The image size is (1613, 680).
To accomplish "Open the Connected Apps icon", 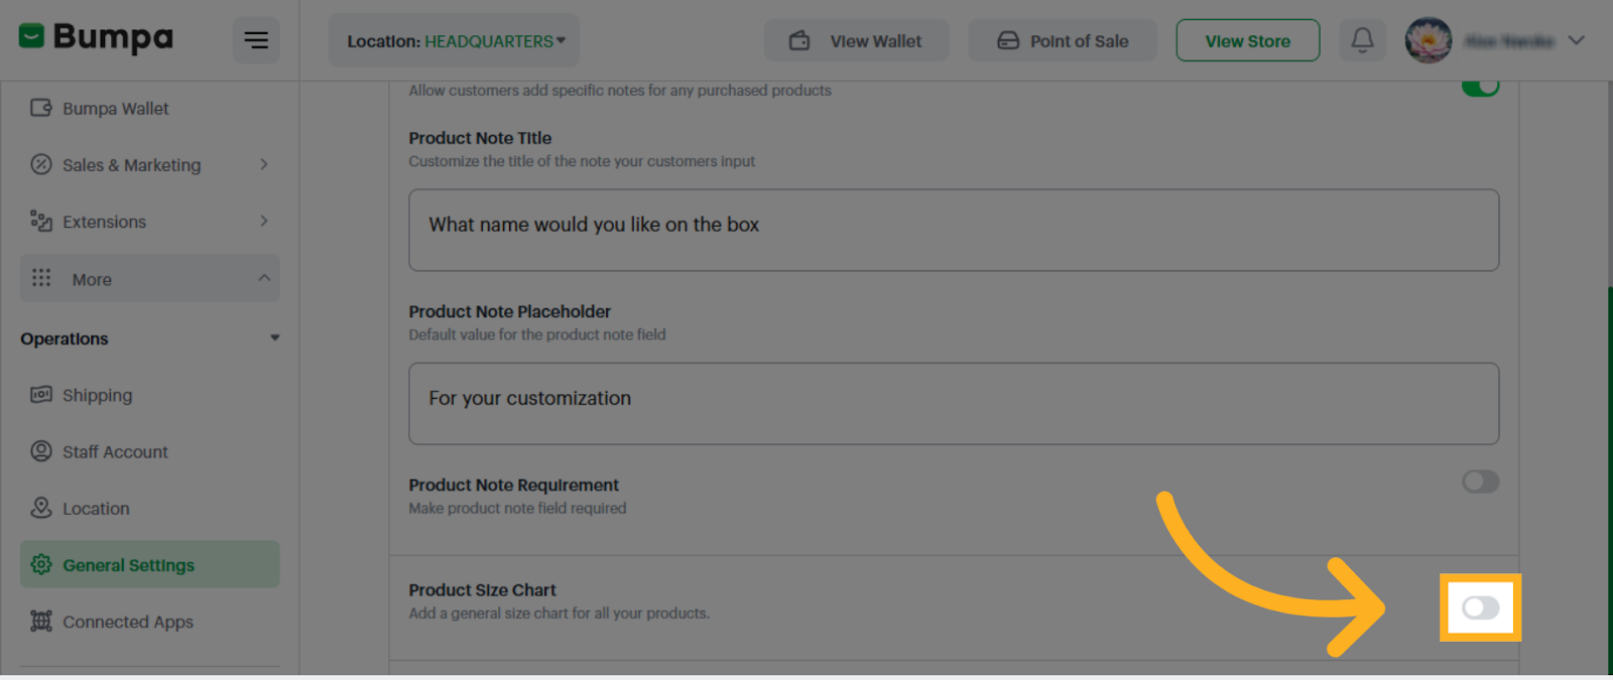I will [x=41, y=621].
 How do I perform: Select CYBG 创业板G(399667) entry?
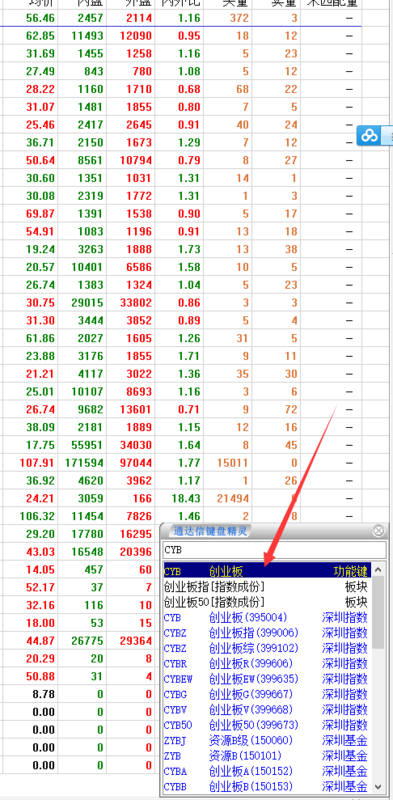pyautogui.click(x=266, y=694)
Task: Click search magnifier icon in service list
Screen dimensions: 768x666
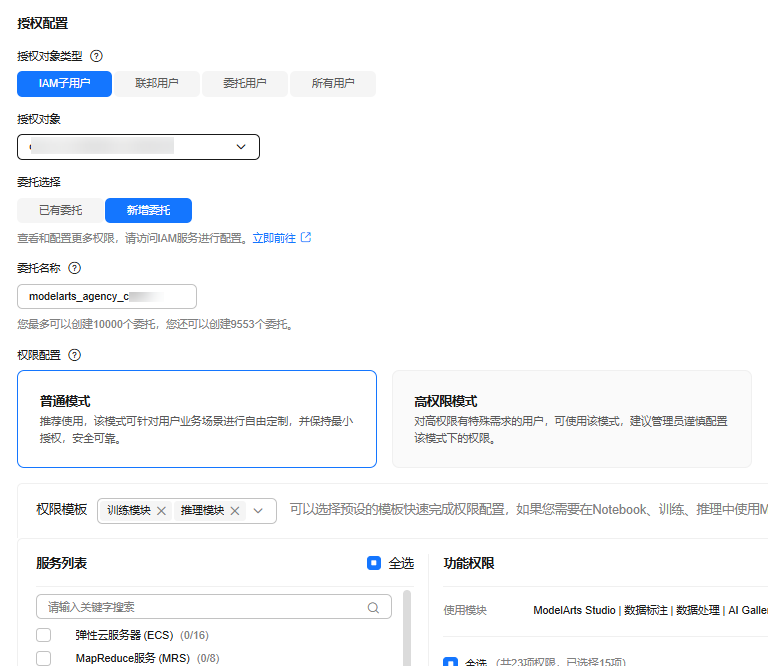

————————

DESCRIPTION OF THE TASK ▸ Starting at the line that holds "Task: Click search", copy each line exactly through the end of the listing, both ends included. Leave the pictures out.

WRITTEN SOLUTION ▸
Task: Click search magnifier icon in service list
Screen dimensions: 768x666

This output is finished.